Es más, el separatismo participó en la elaboración de la propia Constitución Española de la mano de Miquel Roca, uno de los «pater patriae», que estuvo de cuerpo presente en el Parador de Gredos. Y todo ello ha sido asumido, por lo menos así se expresó una y cien veces en la propaganda setentayochista, como algo que forma parte de la “normalidad democrática”.
Y es que, en efecto, si se da por bueno que el separatismo puede participar de la arquitectura del Estado, como de hecho lo hace, ¿por qué poner límites a su participación en cualquier ámbito del estado, incluyendo el Centro Nacional de Inteligencia? La que debe ser, por cierto, lo único que queda de “nacional” en las instituciones del Estado.
Si se ha transigido con que la sedición separatista y el Estado pueden compartir instituciones y sedes en los distintos organismos del estado, ¿por qué no aquellos dedicados al espionaje y los servicios secretos? ¿Con qué argumentos negarlos?
Con la falsa excusa de que España, por su despotismo histórico secular, les debe algo a los pueblos que la componen, se ha creado el Estado autonómico. La Constitución del 78 opera así una suerte de damnificación sobre esos pueblos agraviados por la acción histórica de España, y ahora se busca devolverles una identidad que, por lo visto, se les había hurtado.
De esta manera, la norma constitucional, que debiera ser inequívoca en su forma (para su posterior interpretación técnica jurídica), queda expuesta a la incertidumbre de la interpretación histórica de dichos agravios. La historiografía se convierte en una suerte de cuaderno de quejas en el que cada región ve sus derechos vulnerados y, ahora, con la democratísima Constitución del 78, tienen que ser compensados, restaurados.

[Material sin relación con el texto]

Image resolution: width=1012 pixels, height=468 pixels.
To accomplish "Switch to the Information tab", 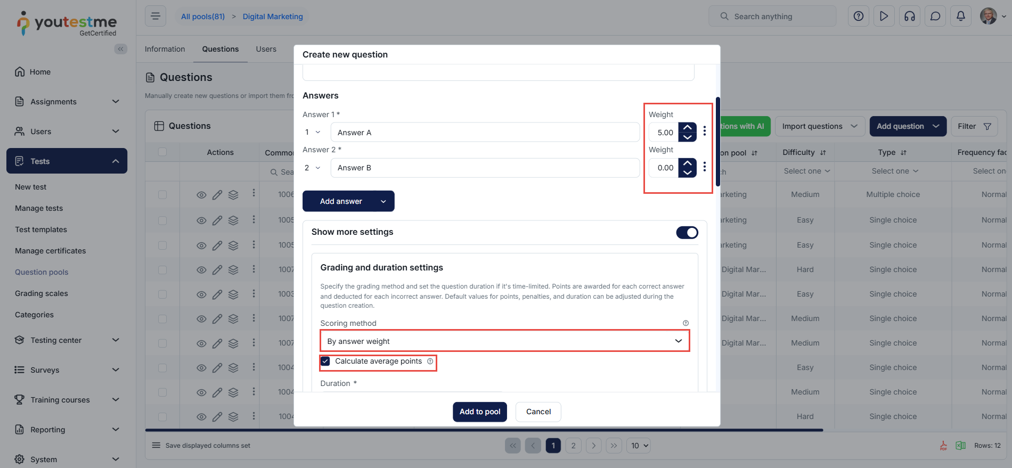I will click(x=165, y=49).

Se quiso hacer de la noción de autonomía una entidad meramente administrativa, con pretensiones de neutralidad, cuando no lo es en absoluto. Ni puede serlo. Es una noción ideológica, disolvente, metida en el seno de la administración del Estado. Una que, se supone, se introdujo para tratar de devolver a las regiones una dignidad nacional que nunca han tenido. El autonomismo constitucional quiso ser, seguramente, una vacuna o un remedio para neutralizar “esta sarna de resentimientos lugareños que nos corroe”, por decirlo con Unamuno. Pero que, muy lejos de ello, lo que hizo fue más bien precipitar la enfermedad.
Porque no es posible componer el Estado con la sedición separatista, que sería algo así como hacerse trampas al solitario, o como meter al zorro a cuidar a las gallinas. Esta es la (imposible) virguería de la Transición: tratar de incorporar ese resentimiento lugareño en el cuerpo político español como si nada y, claro, el engaño salta a la vista en algunos contextos, como son los que afectan a los secretos de Estado.
De hecho, la infiltración por este sumidero autonómico de las facciones nacional-separatistas en las instituciones españolas, que yo he comparado muchas veces con la infiltración del parásito neumónido en su víctima, ha permitido a los representantes de dichas facciones establecer una suerte de entramado institucional, cuasinacional, con sus magistraturas y cargos, con sus presupuestos y hacienda, con sus satélites y dependencias cuya actividad durante los últimos años se ha desarrollado con un claro objetivo: la fragmentación de España.
Por su parte, aquellas autonomías que no han sido administradas directamente por miembros de dichas facciones han desarrollado igualmente, por mímesis y quizás con la buena intención de neutralizar sus efectos, un entramado parecido. El famoso “café para todos” que quería evitar Pujol, lejos de solventar el problema, lo que ha hecho es profundizar aún más en él.
Si es absurdo que el separatismo esté en instituciones muy sensibles para la seguridad del Estado, como han señalado desde PP, Vox y Ciudadanos), lo será igualmente que esté en cualquiera de las instituciones. Porque sus efectos disolventes, fragmentarios, actúan en todo el entramado arquitectónico del Estado.
Una vez más: o Estado o sedición; o César o nada. Ambas cosas a la vez son imposibles.